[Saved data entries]
--*--
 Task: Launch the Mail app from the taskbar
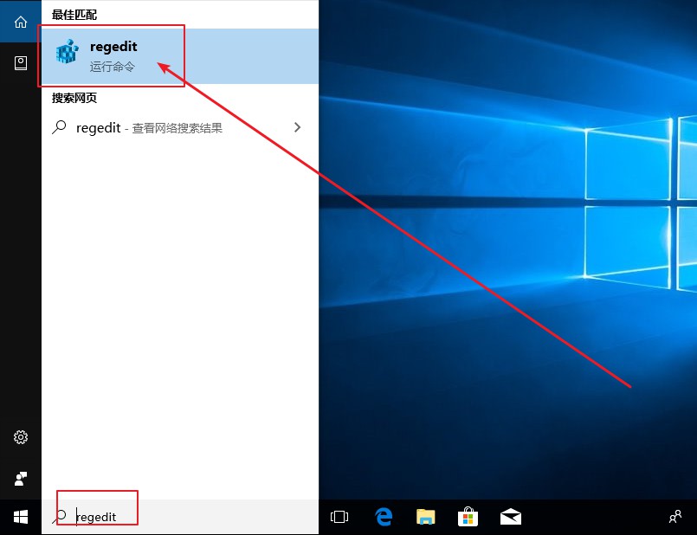point(510,517)
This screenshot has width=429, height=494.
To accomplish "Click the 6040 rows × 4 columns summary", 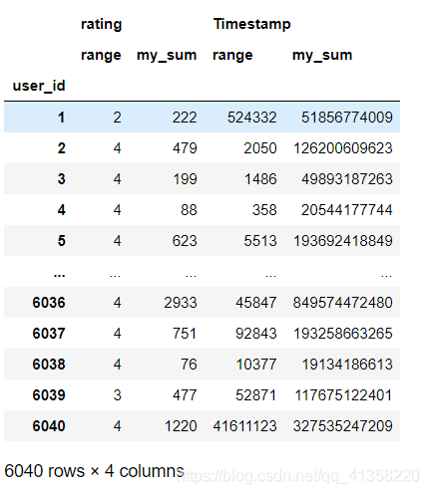I will coord(94,471).
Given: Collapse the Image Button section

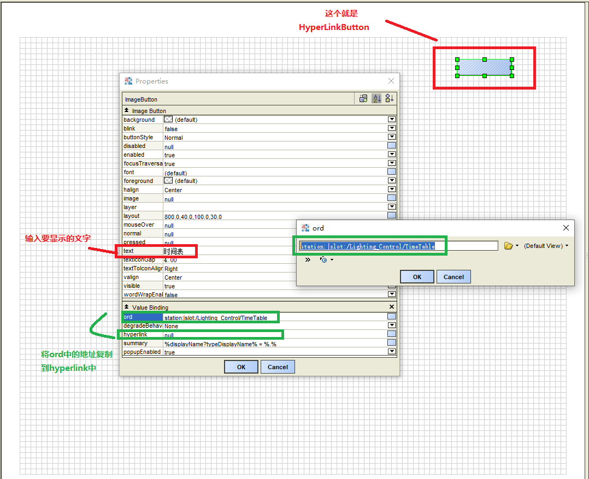Looking at the screenshot, I should pos(128,111).
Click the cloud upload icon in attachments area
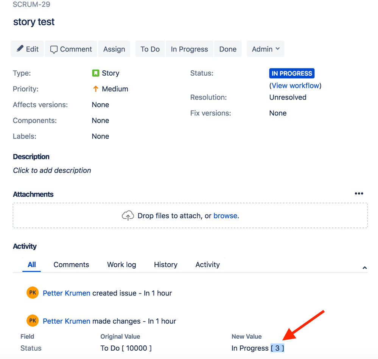This screenshot has height=359, width=378. pos(128,215)
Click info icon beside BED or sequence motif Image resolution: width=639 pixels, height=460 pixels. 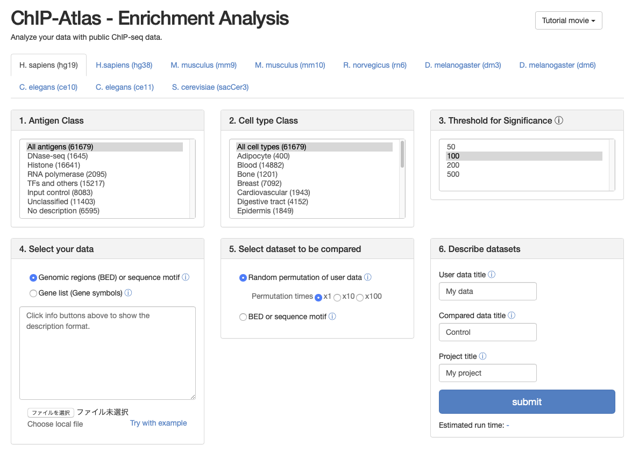coord(332,317)
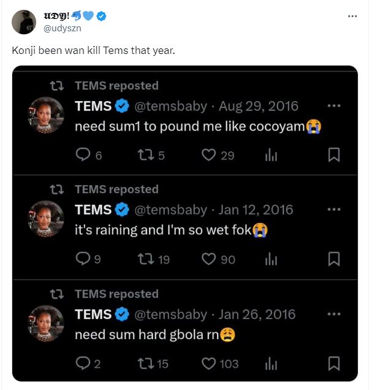Click udyszn's profile avatar
The width and height of the screenshot is (386, 390).
[x=24, y=22]
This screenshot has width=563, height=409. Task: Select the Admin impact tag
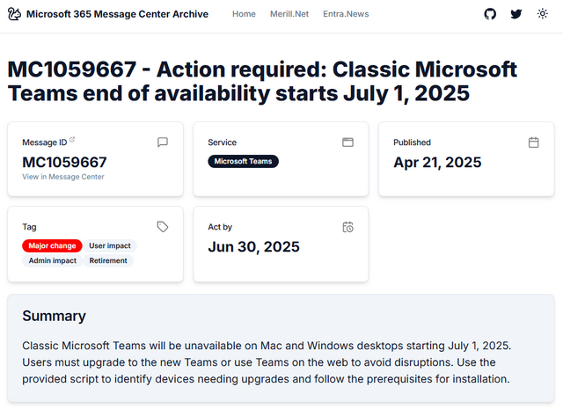(52, 260)
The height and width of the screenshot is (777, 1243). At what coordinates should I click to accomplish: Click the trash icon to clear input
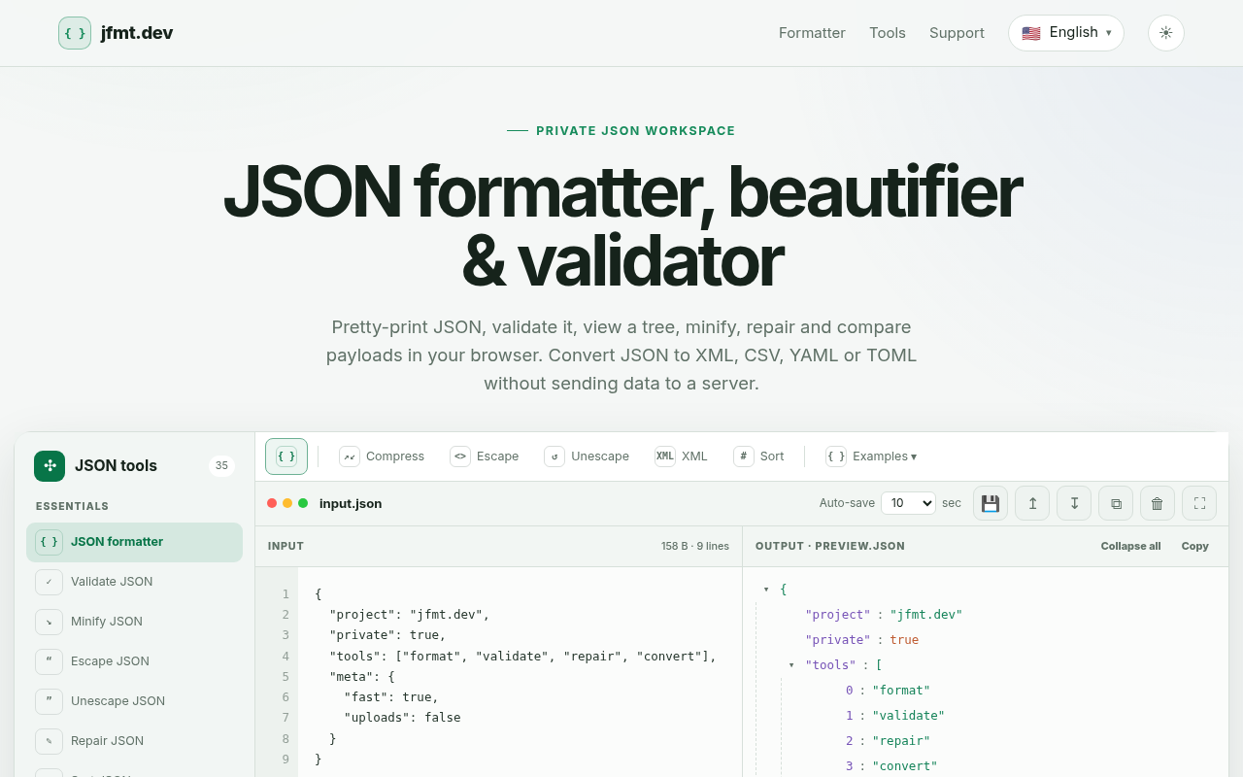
--*--
Every line from the one containing "This screenshot has width=563, height=409." through the last line of the records is to be reproduced exactly, with pictures left out and nothing else given.

- [Answer area]:
This screenshot has width=563, height=409. Task: Select the Admin impact tag
(52, 260)
The height and width of the screenshot is (777, 1243). At what coordinates should I click to accomplish: Click the trash icon to clear input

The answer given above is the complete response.